The answer 1/4 seems to suggest that having the information of 3 balls in the urn while choosing them second time counterbalances not having the information of type of ball in the urn, leaving the sample space to remain same.       

That is my exact question. Initially I was not able to phrase it properly.      

That might be a silly question. But mam please help me in clarifying the doubt. I am very very confused.   

Thanks!  

[Vinay M]

Nice question, just for a moment forget about what we choose first, just completely shut your awareness on that X, now just focus on only Y, here what all numbers can come?

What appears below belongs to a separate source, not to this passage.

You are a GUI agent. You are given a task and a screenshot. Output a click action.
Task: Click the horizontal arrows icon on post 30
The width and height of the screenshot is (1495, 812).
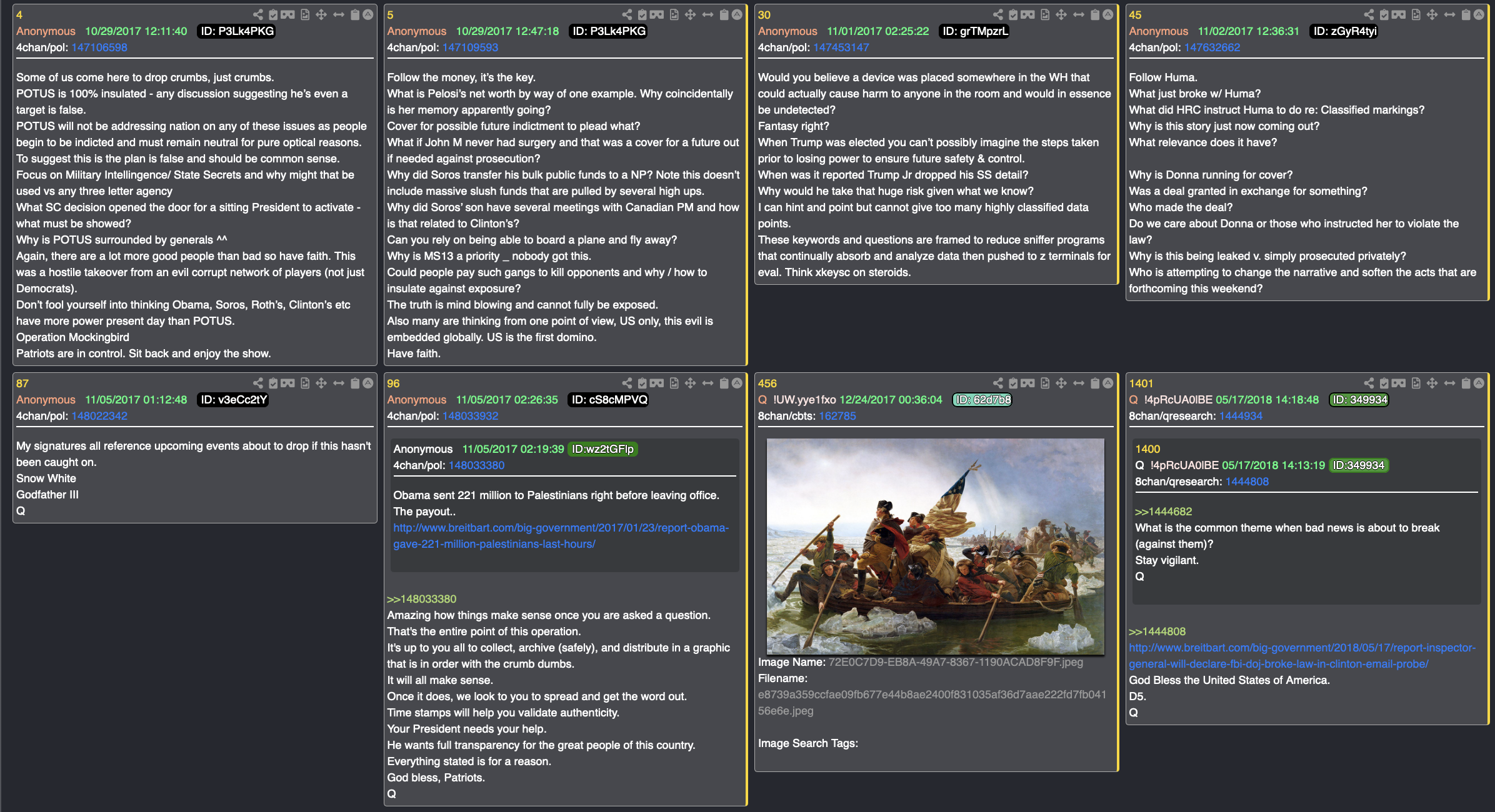pyautogui.click(x=1079, y=14)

It's definitely 1,2,3,4 and all of them have the same probability to come there to the second place, so therefore thinking in this way we say, hey all o these four balls can come equally like in the second place Y, so for Y=2 it should be 1/4. Thats what I think is meant by "Similarly outcomes of getting a number out of {1,2,3,4} in second draw are equally likely". Thank you. 

[Himanshu]

@Vinay, thanks for the reply.   

But how we forget about what comes first, we have the information that we have chosen the ball for the first time, so though we don't know about which ball we choose in the first trial, we know for sure that after choosing a ball now we have 3 balls in the urn while choosing second time.    

The problem is that mathematically we get 1/4 as an answer which is pretty much clear to me. But intuitively or physically, I get different answer. That's the major problem. I am not able to understand how to solve it at that level.

[Vinay M]

Please tell me that intuitive answer, then maybe I can say something. 

[Himanshu]

@Vinay I got 1/3. I have explained the reason in the first reply to Aritra mam in this conversation.    

But don't you think there is some sort of mess in this problem if we think intuitively? 

I think reply of TA will also help. 

By the way thanks for the discussion.

[Vinay M]

Ah that's a classic pitfall, I suggest you spend some more time thinking about it and try to tease and play with that intuitive idea and see if anything cracks. 

[Himanshu]

@Vinay, if you have any intuitive idea, can you please tell? I have spend a good time thinking intuitively over that problem, but can't find any way.